Prompt - Return every line of the material that contains the string "input". Matching is case-sensitive.
....................
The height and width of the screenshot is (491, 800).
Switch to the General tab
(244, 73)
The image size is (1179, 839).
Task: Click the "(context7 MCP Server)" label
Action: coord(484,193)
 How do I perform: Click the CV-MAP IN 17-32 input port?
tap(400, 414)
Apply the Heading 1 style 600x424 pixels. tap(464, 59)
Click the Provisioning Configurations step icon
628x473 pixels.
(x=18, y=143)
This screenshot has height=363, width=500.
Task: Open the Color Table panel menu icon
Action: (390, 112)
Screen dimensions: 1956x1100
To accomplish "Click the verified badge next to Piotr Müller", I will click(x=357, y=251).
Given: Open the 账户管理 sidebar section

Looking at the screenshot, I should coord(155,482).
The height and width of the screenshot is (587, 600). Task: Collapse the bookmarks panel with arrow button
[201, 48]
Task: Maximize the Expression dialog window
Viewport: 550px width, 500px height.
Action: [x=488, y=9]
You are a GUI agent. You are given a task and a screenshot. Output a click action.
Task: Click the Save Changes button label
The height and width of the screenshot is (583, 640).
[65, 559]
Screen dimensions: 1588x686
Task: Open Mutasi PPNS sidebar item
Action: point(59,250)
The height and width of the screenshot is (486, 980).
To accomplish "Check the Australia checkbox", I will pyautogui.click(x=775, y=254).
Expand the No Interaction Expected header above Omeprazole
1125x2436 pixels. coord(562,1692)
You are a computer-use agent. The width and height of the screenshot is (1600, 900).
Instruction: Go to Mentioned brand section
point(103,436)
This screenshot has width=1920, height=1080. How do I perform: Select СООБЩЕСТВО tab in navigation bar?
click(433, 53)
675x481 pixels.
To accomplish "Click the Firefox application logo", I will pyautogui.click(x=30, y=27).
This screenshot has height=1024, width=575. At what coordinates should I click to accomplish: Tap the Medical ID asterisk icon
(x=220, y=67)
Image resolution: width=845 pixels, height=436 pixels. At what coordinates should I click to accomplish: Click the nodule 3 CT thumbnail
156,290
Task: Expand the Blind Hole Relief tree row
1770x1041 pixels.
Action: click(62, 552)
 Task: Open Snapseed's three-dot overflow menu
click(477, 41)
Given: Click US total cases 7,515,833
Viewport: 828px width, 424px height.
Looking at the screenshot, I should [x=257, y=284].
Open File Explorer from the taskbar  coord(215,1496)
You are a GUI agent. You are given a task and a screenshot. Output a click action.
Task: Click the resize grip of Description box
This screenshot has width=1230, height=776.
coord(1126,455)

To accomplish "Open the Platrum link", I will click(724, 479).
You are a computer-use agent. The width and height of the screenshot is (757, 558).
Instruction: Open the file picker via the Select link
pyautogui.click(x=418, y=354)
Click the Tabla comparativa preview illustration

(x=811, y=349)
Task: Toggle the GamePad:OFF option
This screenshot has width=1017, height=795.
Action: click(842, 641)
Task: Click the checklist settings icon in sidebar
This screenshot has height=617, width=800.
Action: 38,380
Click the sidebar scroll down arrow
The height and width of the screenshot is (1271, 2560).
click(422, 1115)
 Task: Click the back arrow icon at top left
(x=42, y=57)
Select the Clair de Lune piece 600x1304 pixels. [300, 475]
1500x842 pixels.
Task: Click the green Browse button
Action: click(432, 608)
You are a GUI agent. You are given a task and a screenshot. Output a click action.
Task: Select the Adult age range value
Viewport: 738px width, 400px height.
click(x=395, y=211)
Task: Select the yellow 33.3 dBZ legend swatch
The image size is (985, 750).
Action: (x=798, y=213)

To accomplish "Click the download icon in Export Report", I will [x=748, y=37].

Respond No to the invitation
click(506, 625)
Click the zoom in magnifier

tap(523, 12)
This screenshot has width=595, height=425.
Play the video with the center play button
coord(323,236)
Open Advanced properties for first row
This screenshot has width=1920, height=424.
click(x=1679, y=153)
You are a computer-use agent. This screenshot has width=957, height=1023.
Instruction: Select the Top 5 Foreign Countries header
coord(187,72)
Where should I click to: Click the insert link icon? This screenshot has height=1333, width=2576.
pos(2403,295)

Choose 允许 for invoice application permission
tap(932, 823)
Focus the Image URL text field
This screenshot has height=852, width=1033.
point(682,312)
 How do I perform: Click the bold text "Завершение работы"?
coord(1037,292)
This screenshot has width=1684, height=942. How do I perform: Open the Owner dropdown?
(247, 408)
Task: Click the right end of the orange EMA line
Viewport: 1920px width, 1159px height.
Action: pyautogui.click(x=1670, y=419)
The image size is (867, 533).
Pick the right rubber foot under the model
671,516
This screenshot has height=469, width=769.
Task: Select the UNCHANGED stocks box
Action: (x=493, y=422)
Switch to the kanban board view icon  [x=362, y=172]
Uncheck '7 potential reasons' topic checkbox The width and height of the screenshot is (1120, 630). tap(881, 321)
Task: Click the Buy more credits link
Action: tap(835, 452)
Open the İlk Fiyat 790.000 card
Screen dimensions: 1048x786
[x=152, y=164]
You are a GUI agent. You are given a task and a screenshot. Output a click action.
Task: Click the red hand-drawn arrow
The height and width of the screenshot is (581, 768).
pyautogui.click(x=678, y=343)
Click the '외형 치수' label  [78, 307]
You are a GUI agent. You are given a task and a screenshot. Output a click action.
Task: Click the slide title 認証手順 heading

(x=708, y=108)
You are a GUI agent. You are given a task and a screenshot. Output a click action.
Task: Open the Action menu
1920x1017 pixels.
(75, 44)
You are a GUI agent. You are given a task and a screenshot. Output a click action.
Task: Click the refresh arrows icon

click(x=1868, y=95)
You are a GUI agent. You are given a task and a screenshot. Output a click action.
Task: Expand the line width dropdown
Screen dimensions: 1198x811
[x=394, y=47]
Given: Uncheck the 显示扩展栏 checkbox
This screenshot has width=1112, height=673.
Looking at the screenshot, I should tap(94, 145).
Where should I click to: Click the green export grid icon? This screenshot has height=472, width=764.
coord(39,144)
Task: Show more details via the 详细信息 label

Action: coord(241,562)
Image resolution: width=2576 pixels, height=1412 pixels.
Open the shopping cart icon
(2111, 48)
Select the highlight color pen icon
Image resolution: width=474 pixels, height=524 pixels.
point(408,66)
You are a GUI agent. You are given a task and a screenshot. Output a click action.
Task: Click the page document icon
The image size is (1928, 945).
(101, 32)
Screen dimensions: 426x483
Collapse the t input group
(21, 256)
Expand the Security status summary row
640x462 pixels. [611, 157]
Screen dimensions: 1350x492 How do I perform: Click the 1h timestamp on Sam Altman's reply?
....................
Complete output -
 How do I perform: Click the CV-MAP IN 17-32 input port?
Collapse the t input group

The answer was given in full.